**THE TASK**
Read through the material below and copy each line in which the word "size" occurs.

**RECORDS FOR THE EXERCISE**
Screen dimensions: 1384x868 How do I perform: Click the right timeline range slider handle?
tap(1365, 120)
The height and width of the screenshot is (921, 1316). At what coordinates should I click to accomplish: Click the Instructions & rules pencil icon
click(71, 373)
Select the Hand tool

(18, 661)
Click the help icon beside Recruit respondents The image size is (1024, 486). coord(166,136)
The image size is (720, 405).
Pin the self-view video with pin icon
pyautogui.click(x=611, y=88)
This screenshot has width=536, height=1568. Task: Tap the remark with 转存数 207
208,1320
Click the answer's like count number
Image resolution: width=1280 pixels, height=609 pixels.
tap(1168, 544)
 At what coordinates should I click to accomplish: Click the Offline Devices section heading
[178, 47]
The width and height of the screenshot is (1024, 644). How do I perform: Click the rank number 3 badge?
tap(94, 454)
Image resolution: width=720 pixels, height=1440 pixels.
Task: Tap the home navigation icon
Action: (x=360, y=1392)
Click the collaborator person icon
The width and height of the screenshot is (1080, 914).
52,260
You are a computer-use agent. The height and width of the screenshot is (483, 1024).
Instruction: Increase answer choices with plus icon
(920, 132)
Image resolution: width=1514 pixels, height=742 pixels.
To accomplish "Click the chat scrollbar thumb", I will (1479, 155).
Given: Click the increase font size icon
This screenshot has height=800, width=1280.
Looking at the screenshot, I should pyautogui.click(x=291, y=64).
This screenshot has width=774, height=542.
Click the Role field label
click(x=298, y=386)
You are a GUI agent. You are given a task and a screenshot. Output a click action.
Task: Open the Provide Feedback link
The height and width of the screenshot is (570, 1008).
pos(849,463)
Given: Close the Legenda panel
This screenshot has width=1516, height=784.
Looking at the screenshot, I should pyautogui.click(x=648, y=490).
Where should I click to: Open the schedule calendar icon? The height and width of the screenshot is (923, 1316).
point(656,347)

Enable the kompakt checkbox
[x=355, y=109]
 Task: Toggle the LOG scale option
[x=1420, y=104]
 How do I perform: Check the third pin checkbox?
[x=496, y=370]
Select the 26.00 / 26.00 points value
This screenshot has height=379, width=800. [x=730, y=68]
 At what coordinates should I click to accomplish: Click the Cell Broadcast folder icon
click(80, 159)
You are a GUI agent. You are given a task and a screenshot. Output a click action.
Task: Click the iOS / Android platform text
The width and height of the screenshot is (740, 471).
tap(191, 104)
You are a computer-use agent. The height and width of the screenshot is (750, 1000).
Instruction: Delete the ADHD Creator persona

**ANSWER FOR THIS EXERCISE**
Click the help icon beside Recruit respondents The image size is (1024, 486). coord(166,136)
The image size is (720, 405).
Given: Click the increase font size icon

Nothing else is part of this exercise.